The crux of Earley’s “argument” in Made for People is what he calls covenant friendship. Rooted in vulnerability and honesty, covenant friendship is the kind of friendship that makes “an audacious claim on the future.” From a faith perspective, the future is key: “. . . despite the mess of our present circumstances, Jesus took at action to secure a future. That future is not here yet, but the promise of it changes everything about the present!”
Earley does a quality job pointing out the differences between acquaintances/companions, convenient friendship, and marriage, particularly in relation to vulnerability, commitment, exclusivity, and sacrifice.
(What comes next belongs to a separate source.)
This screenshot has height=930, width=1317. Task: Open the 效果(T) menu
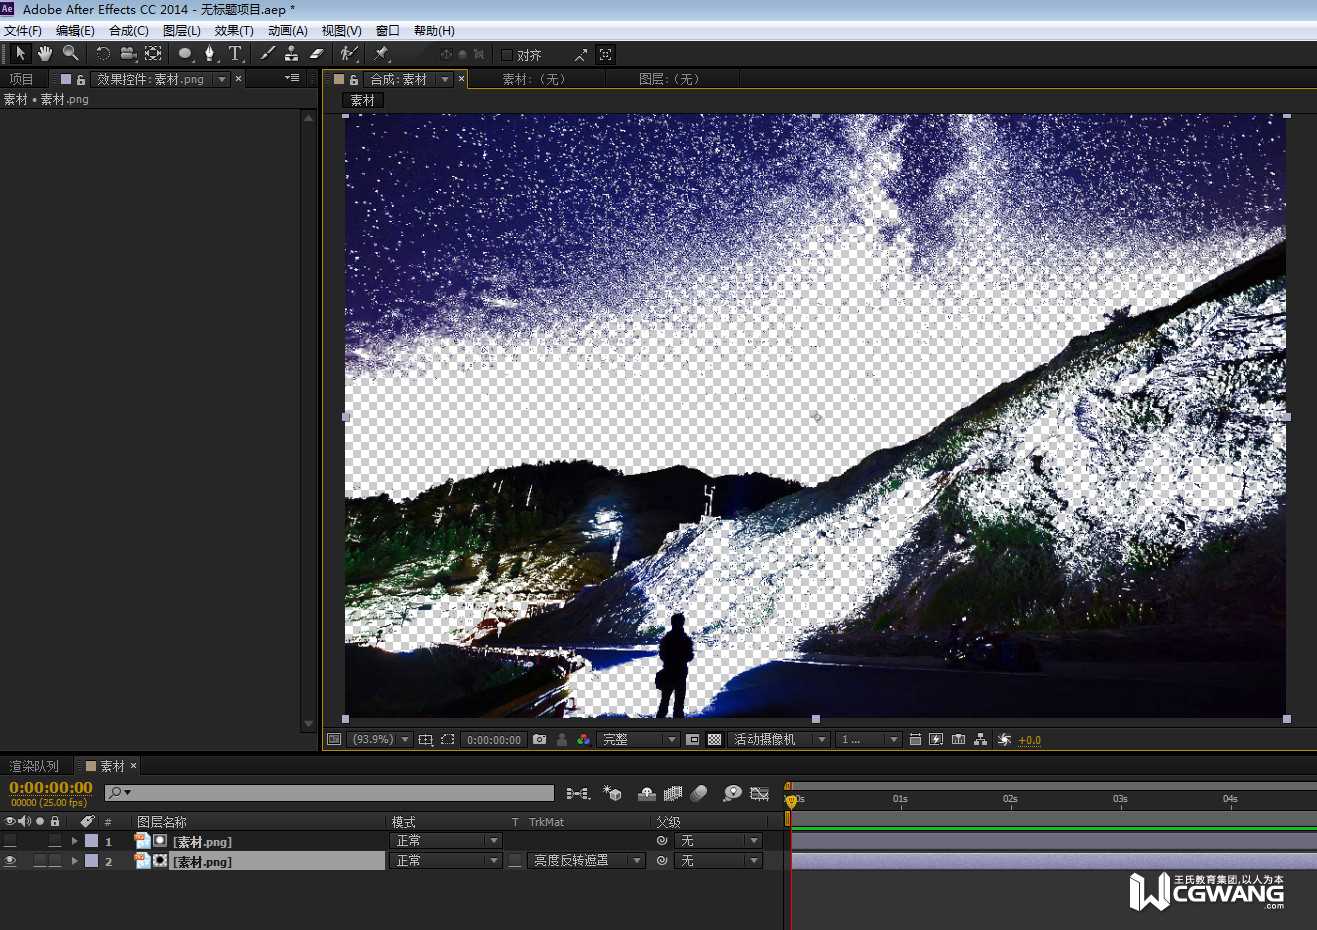233,31
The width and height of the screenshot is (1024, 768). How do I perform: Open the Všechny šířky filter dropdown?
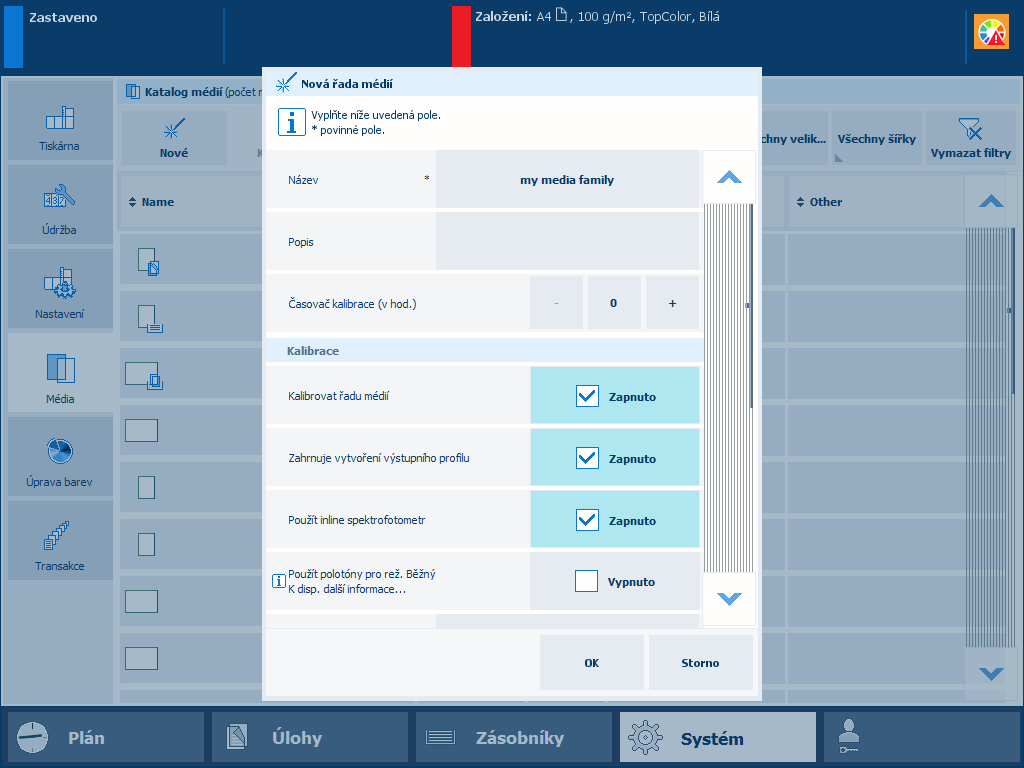click(x=876, y=138)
And while covenant friendship isn’t for every friendship, it is something worth always moving towards and working at. Earley states:
Promising in friendship is a terribly dangerous business . . . Life is an ocean of uncertainty. Friendship over the long haul is the same . . . So we might fairly wonder, with all this danger, why do it?
Because covenant takes messy things and makes them beautiful. To promise friendship is to fight for an island of trust and stability in this ocean of uncertainty called life.
The rest of the book, then goes into the arts and habits that cultivate such a friendship.